───── Document segment ─────

Summary: The EWTN news article reports on Catholic groups—including EPIC Ministry, Knights of Columbus, Catholic Charities Hawaii, and parishes led by “Father” Romple Emwalu and “Father” William Kunisch—mobilizing to provide material aid after severe storms hit Hawaii in March 2026. While describing flood damage and relief efforts, the article presents these actions as expressions of Catholic charity. However, it completely omits the supernatural purpose of Catholic works, fails to condemn the modernistic “Church” these “clergy” serve, and implicitly legitimizes the post-conciliar structures that have abandoned the true faith. The article thus exemplifies the “conciliar sect’s” reduction of Catholicism to naturalistic humanitarianism, diverting souls from the absolute necessity of the true Church for salvation and the social reign of Christ the King.
The Naturalistic Reduction of Catholic Charity
The article enthusiastically details material relief: mud removal, food distribution, temporary shelter, and fundraising. It quotes “Father” Emwalu stating, “Tragedies like this can really bring out the best in people,” and praising volunteer cooperation. This focus on “bringing out the best” in human solidarity, while superficially positive, is a stark manifestation of the modernistic error condemned by St. Pius X in Pascendi Dominici gregis and enumerated in Lamentabili sane exitu: the reduction of religion to a “certain religious movement” (Proposition 59) and the replacement of supernatural charity with mere human philanthropy. The article’s entire narrative operates on the natural plane of “helping neighbors,” with zero mention of sin, grace, the Sacraments, the Mass as a propitiatory sacrifice, the conversion of souls, or the ultimate end of charity—the salvation of eternal souls. This silence is not incidental; it is the very essence of the apostasy described in the Syllabus of Errors (Error 58: “All the rectitude and excellence of morality ought to be placed in the accumulation and increase of riches… and the gratification of pleasure”) and in the False Fatima Apparitions file’s critique of “national conversion without evangelization.”

───── Information provided ─────

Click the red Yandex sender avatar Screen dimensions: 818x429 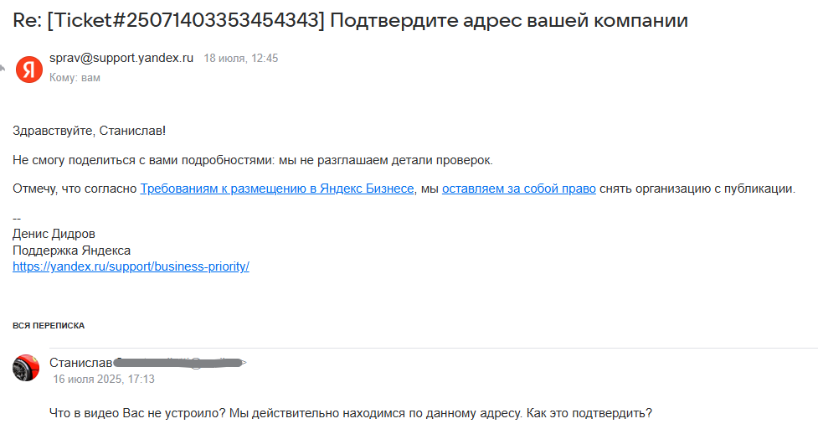[29, 69]
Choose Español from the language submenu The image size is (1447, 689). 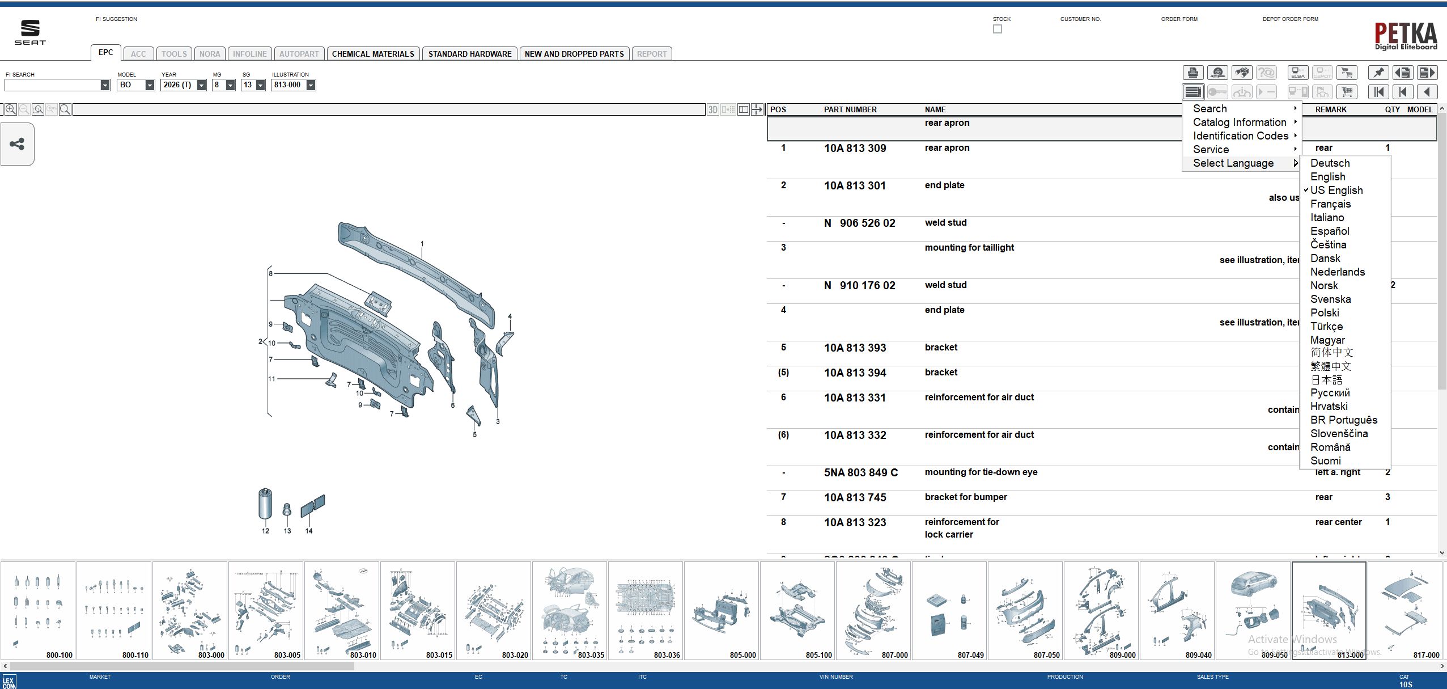1329,231
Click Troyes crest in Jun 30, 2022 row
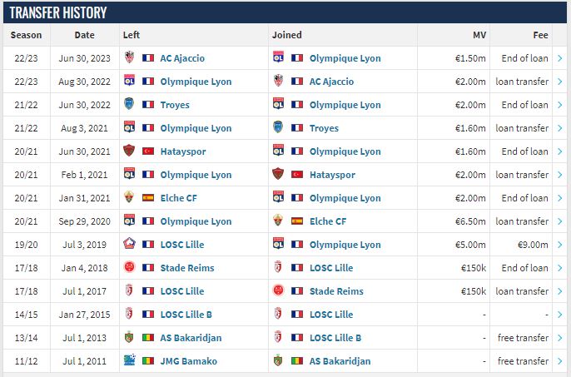Viewport: 571px width, 377px height. coord(129,104)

─────

Short task |
Return the full commentary on Catholic storm relief in Hawaii, word for word. The data was taken from a separate source.

Full answer |
Summary: The EWTN news article reports on Catholic groups—including EPIC Ministry, Knights of Columbus, Catholic Charities Hawaii, and parishes led by “Father” Romple Emwalu and “Father” William Kunisch—mobilizing to provide material aid after severe storms hit Hawaii in March 2026. While describing flood damage and relief efforts, the article presents these actions as expressions of Catholic charity. However, it completely omits the supernatural purpose of Catholic works, fails to condemn the modernistic “Church” these “clergy” serve, and implicitly legitimizes the post-conciliar structures that have abandoned the true faith. The article thus exemplifies the “conciliar sect’s” reduction of Catholicism to naturalistic humanitarianism, diverting souls from the absolute necessity of the true Church for salvation and the social reign of Christ the King.
The Naturalistic Reduction of Catholic Charity
The article enthusiastically details material relief: mud removal, food distribution, temporary shelter, and fundraising. It quotes “Father” Emwalu stating, “Tragedies like this can really bring out the best in people,” and praising volunteer cooperation. This focus on “bringing out the best” in human solidarity, while superficially positive, is a stark manifestation of the modernistic error condemned by St. Pius X in Pascendi Dominici gregis and enumerated in Lamentabili sane exitu: the reduction of religion to a “certain religious movement” (Proposition 59) and the replacement of supernatural charity with mere human philanthropy. The article’s entire narrative operates on the natural plane of “helping neighbors,” with zero mention of sin, grace, the Sacraments, the Mass as a propitiatory sacrifice, the conversion of souls, or the ultimate end of charity—the salvation of eternal souls. This silence is not incidental; it is the very essence of the apostasy described in the Syllabus of Errors (Error 58: “All the rectitude and excellence of morality ought to be placed in the accumulation and increase of riches… and the gratification of pleasure”) and in the False Fatima Apparitions file’s critique of “national conversion without evangelization.”